Periset dari Pusat Riset Kependudukan Badan Riset dan Inovasi Nasional (BRIN) Gutomo Bayu Ajie belum melihat komitmen nyata pemerintahan Prabowo-Gibran untuk membereskan konflik agraria warisan pemerintahan Jokowi. Menurut dia, narasi yang kadung beredar dan menjadi perbincangan publik justru bersifat kontradiktif, seperti food estate dan perluasan kebun sawit.
"Sedangkan warisan Jokowi sebelumnya hanya menekankan perhutanan sosial, memberi akses dalam pengelolaan hutan, bukan redistribusi lahan yang sesungguhnya. Tentu saja ini mengkhawatirkan apabila agenda reforma agraria ditinggalkan begitu saja. Obsesi menjadi negara industri yang maju akan lemah, bahkan tidak akan ada pondasinya," kata Gutomo kepada Alinea.id, Sabtu (3/3).

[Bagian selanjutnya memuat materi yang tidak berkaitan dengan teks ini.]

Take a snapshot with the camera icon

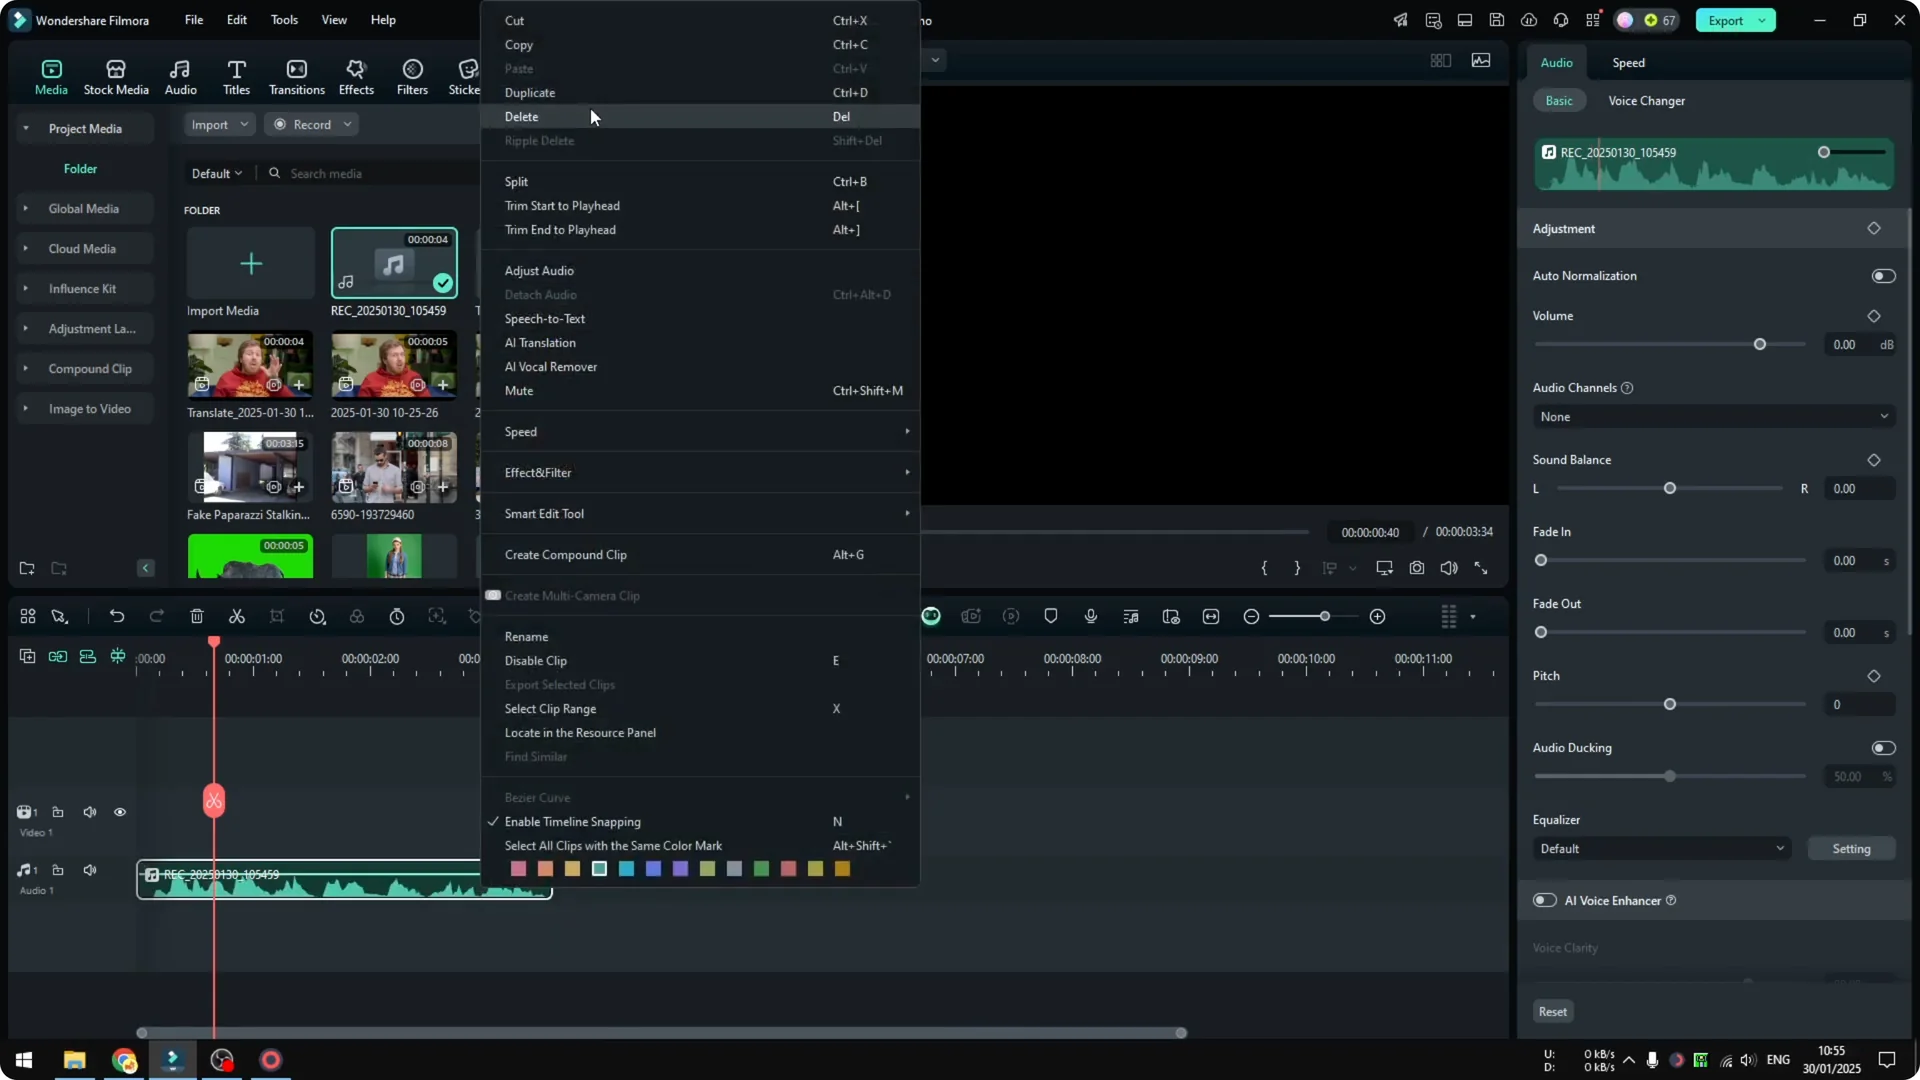(x=1417, y=567)
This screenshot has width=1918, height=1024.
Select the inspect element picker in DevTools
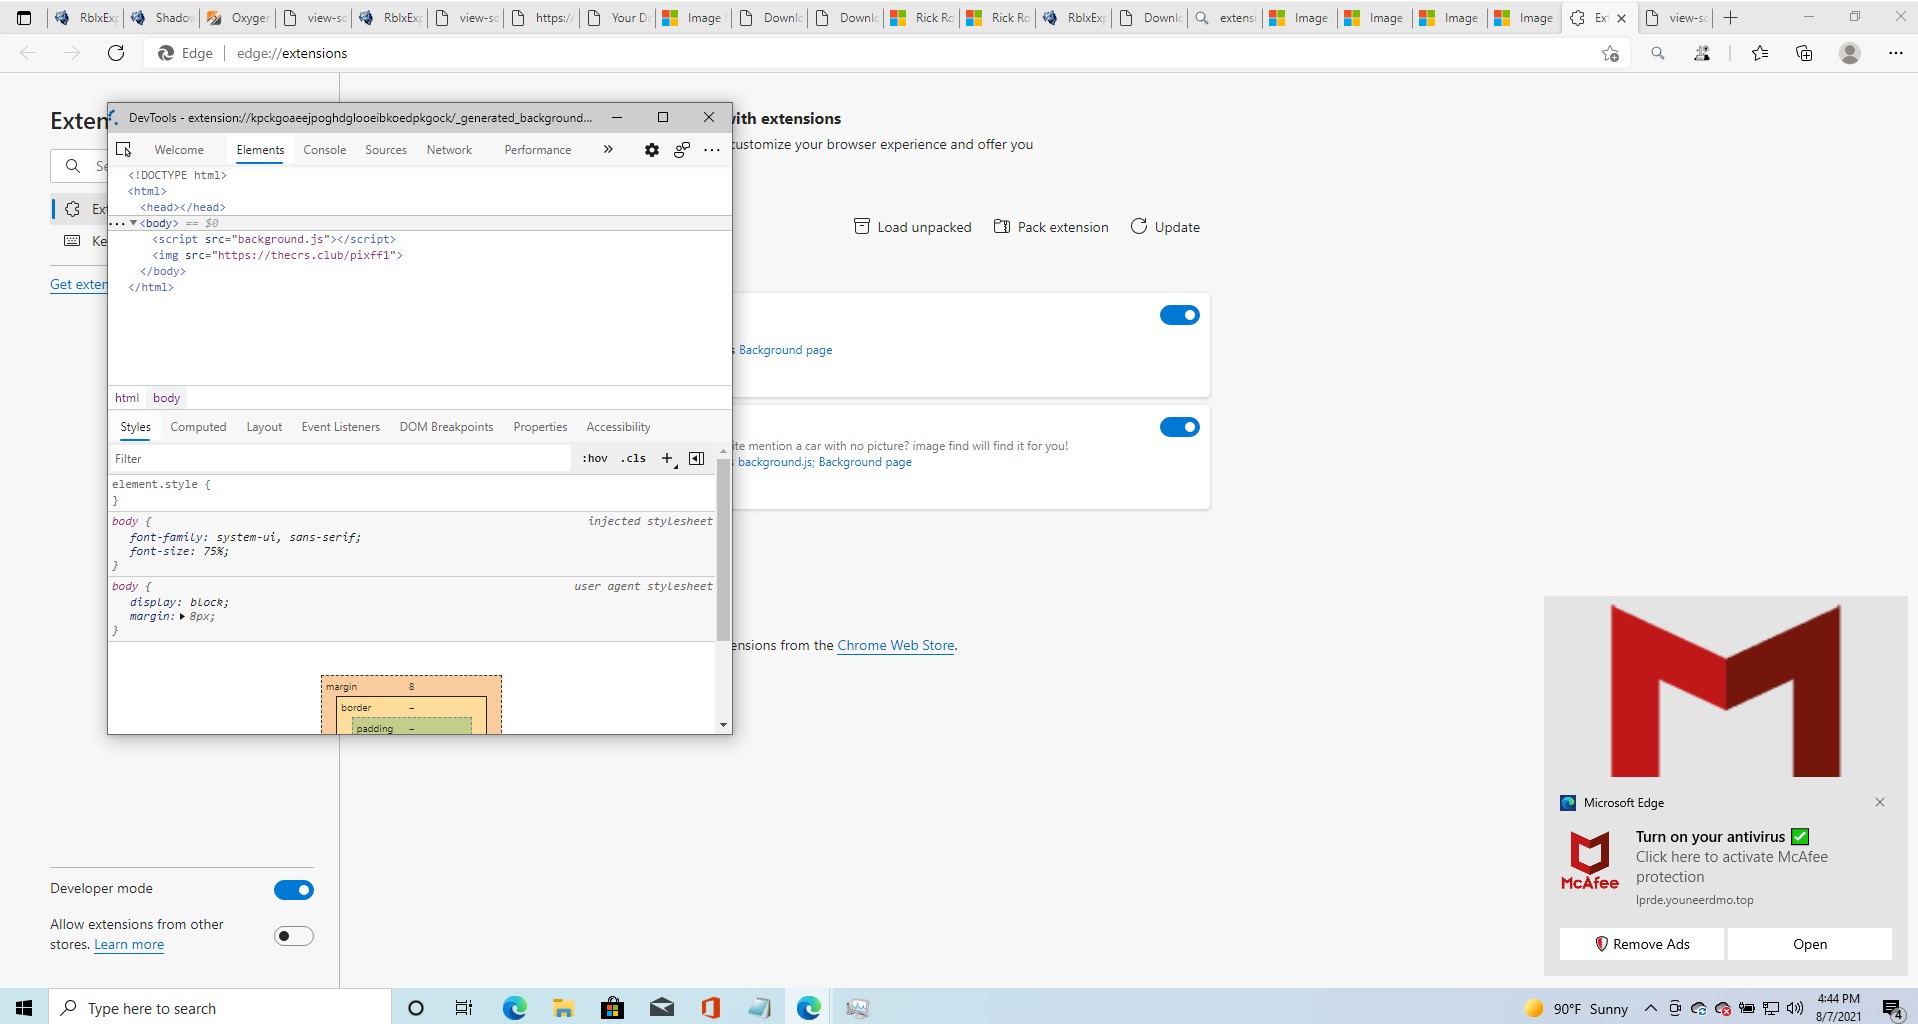123,149
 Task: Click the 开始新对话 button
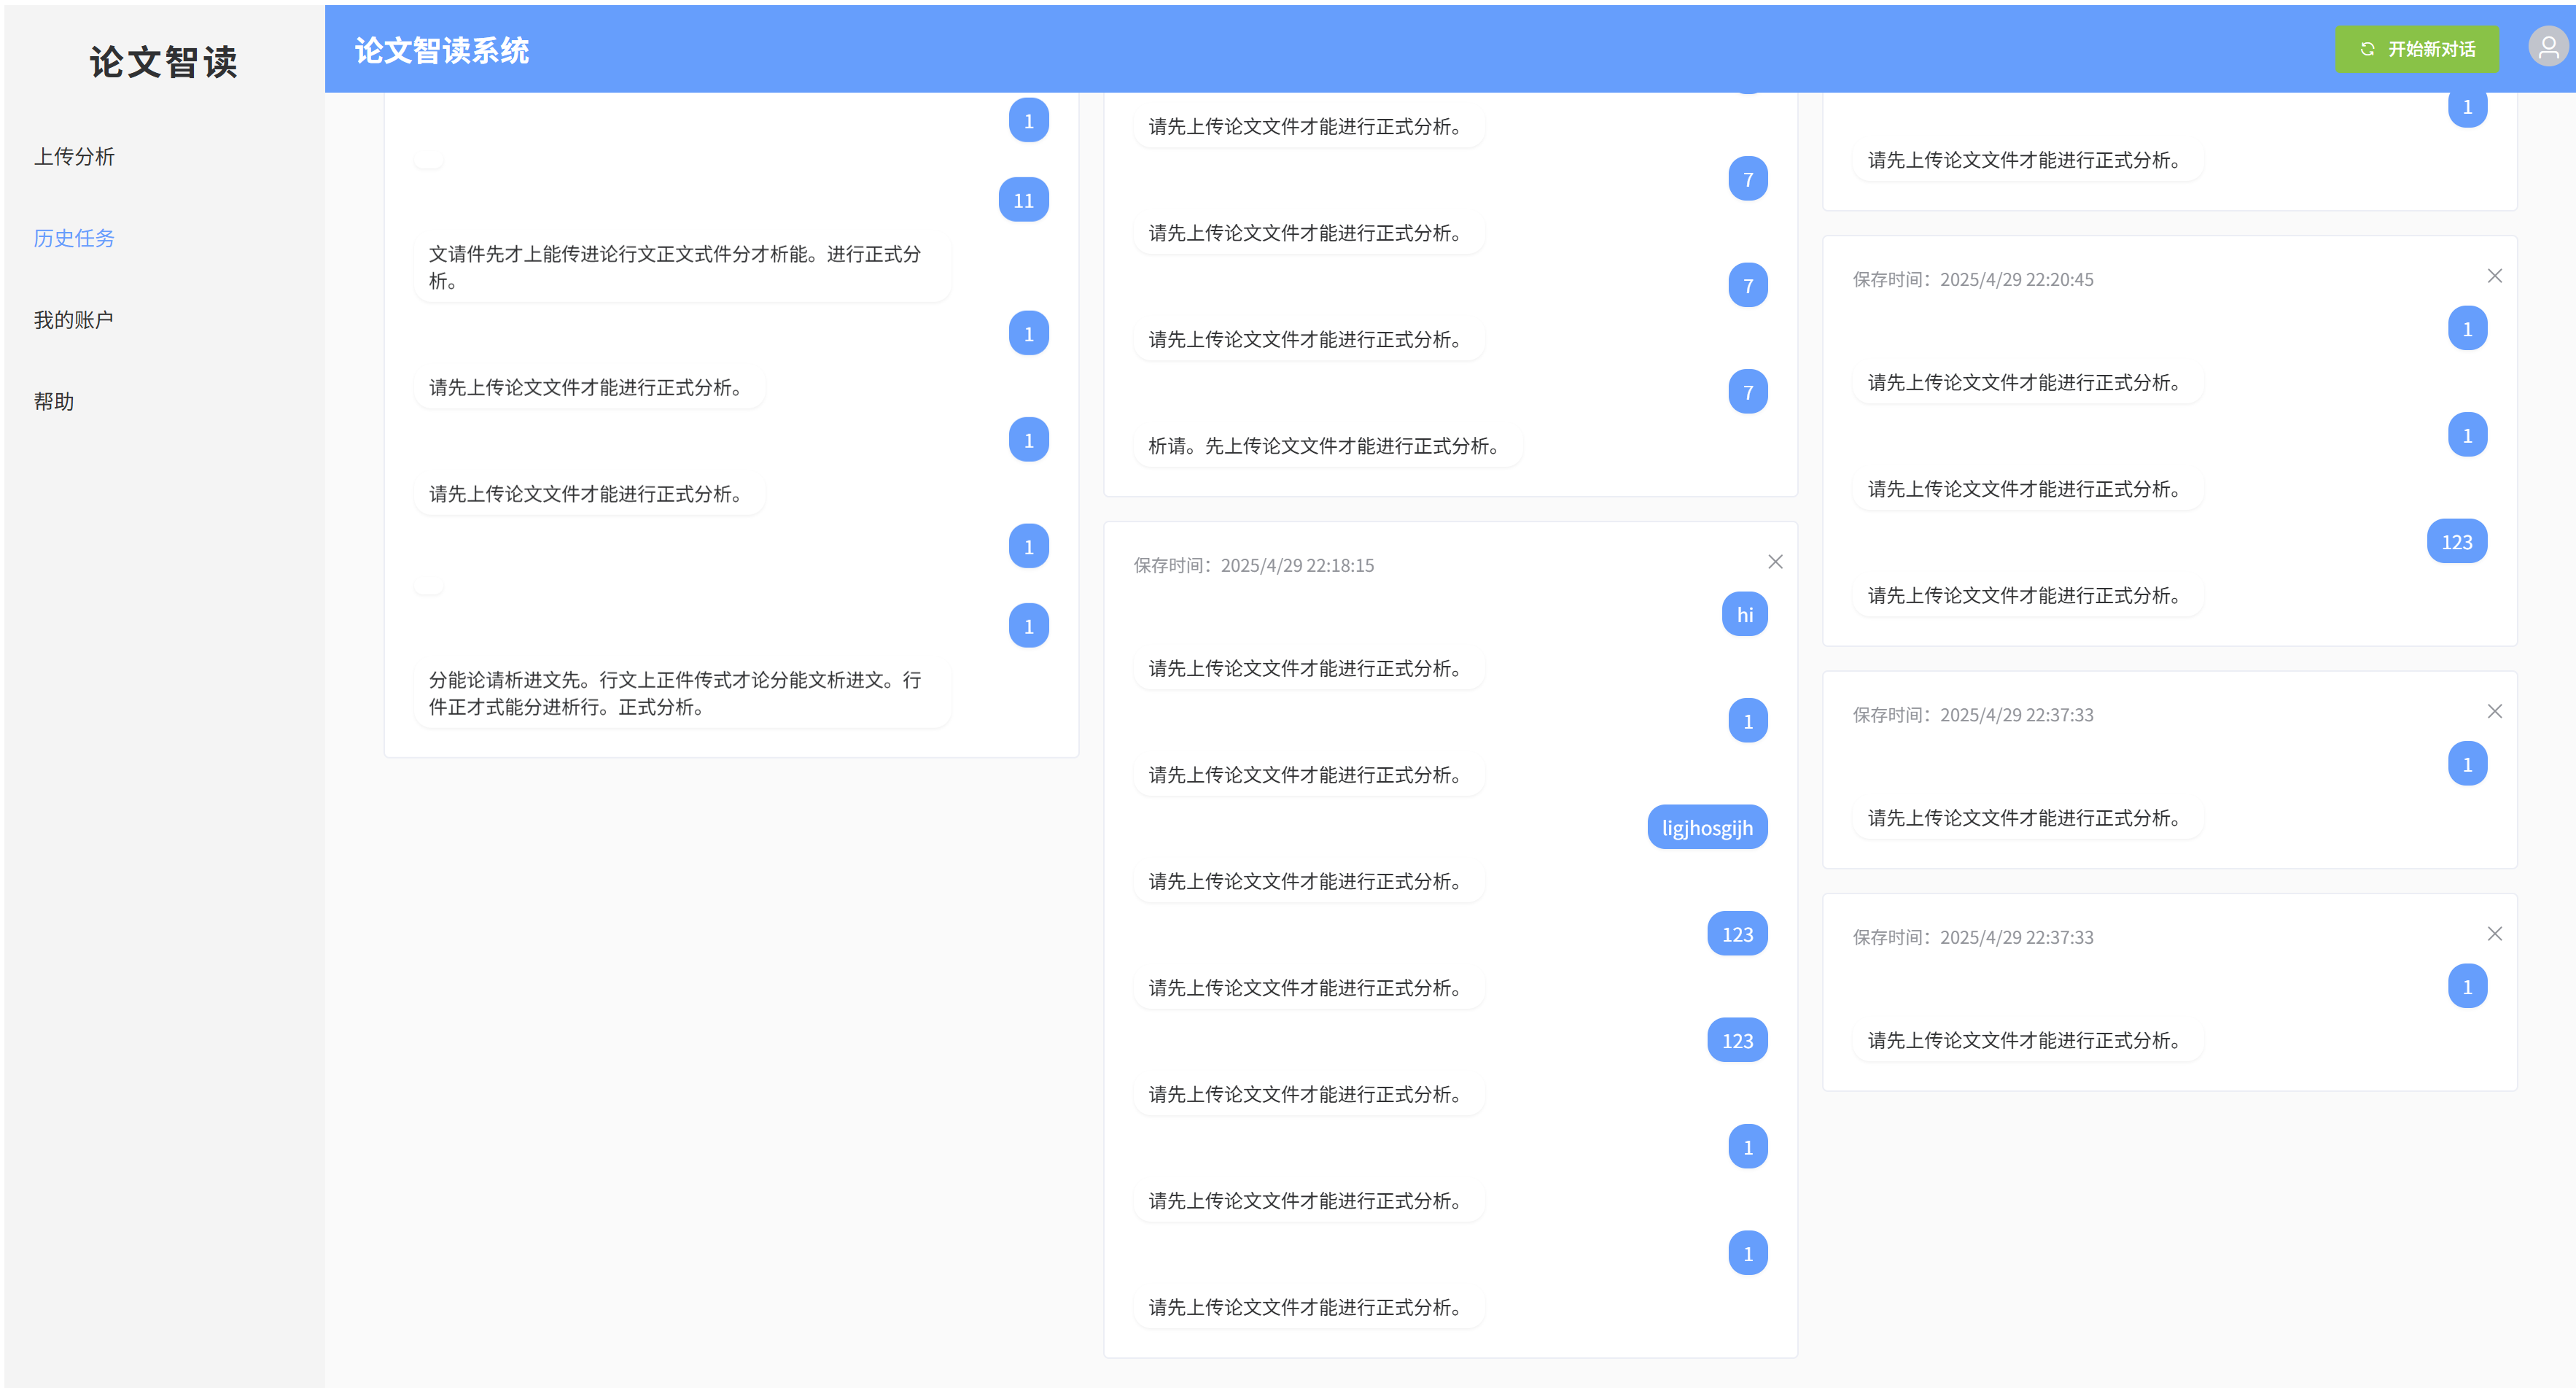(x=2417, y=48)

Lebih jauh, Gutomo tak yakin konflik-konflik agraria bisa surut pada era Prabowo-Gibran. Ia melihat pemerintah masih kesulitan dalam memediasi konflik antara pihak perusahaan dan masyarakat setempat.
"Komnas HAM dan Kementerian HAM belum menunjukkan keberhasilannya dalam penyelesaian konflik yang serius. Mungkin perlu lembaga mediasi yang dibentuk bersama berbagai pihak untuk memitigasi konflik itu," kata Gutomo.